Work instructions:
From the line containing "1262x951 pixels." to the end of the records below, output each line exactly; include both ends and nothing else.

[Stored data entries]
- - - -

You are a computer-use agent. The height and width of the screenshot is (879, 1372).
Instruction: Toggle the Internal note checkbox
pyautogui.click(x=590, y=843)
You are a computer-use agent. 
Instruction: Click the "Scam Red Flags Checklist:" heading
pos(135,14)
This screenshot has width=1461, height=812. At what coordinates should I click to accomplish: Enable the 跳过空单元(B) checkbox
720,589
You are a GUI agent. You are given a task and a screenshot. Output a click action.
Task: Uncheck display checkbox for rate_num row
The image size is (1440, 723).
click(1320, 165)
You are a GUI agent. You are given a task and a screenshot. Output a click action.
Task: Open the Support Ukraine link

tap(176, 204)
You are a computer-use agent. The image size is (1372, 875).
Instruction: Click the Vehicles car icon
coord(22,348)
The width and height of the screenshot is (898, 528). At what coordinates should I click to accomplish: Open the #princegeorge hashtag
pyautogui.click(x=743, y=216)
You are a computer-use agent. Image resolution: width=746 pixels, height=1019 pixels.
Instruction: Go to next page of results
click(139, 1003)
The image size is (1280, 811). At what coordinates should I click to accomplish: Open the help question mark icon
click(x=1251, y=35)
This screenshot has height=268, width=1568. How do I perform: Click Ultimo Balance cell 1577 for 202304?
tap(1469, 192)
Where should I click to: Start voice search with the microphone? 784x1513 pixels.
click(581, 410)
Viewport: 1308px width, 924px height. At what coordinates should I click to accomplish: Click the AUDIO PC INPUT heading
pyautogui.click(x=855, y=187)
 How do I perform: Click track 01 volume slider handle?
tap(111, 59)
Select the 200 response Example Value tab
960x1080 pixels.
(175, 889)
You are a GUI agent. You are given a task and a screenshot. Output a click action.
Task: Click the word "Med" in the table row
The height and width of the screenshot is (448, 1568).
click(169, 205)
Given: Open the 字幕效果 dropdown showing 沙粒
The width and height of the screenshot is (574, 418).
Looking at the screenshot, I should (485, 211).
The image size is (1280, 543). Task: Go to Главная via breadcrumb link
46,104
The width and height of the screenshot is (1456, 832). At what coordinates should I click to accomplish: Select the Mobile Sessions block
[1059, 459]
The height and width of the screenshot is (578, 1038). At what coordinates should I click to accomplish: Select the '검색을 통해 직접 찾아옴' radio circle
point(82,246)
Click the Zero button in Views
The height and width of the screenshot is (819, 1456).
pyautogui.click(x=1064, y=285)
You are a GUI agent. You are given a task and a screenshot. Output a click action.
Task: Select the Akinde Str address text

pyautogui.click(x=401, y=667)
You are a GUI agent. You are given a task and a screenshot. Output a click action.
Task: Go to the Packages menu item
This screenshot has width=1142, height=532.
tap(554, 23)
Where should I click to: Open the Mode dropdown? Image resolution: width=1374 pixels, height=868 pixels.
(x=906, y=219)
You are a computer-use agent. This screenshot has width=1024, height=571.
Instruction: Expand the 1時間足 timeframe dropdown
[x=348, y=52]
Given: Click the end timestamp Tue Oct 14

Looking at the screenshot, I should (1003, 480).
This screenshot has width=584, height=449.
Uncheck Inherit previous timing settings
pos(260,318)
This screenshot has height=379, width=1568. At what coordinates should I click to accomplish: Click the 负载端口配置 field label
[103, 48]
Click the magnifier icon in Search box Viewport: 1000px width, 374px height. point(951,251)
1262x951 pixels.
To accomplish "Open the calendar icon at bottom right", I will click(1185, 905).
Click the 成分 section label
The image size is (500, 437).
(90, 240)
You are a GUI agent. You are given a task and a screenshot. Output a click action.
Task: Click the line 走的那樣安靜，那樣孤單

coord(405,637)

- - - -

Written solution:
1262x951 pixels.
To accomplish "Open the calendar icon at bottom right", I will click(1185, 905).
Click the 成分 section label
The image size is (500, 437).
(90, 240)
You are a GUI agent. You are given a task and a screenshot. Output a click action.
Task: Click the line 走的那樣安靜，那樣孤單

coord(405,637)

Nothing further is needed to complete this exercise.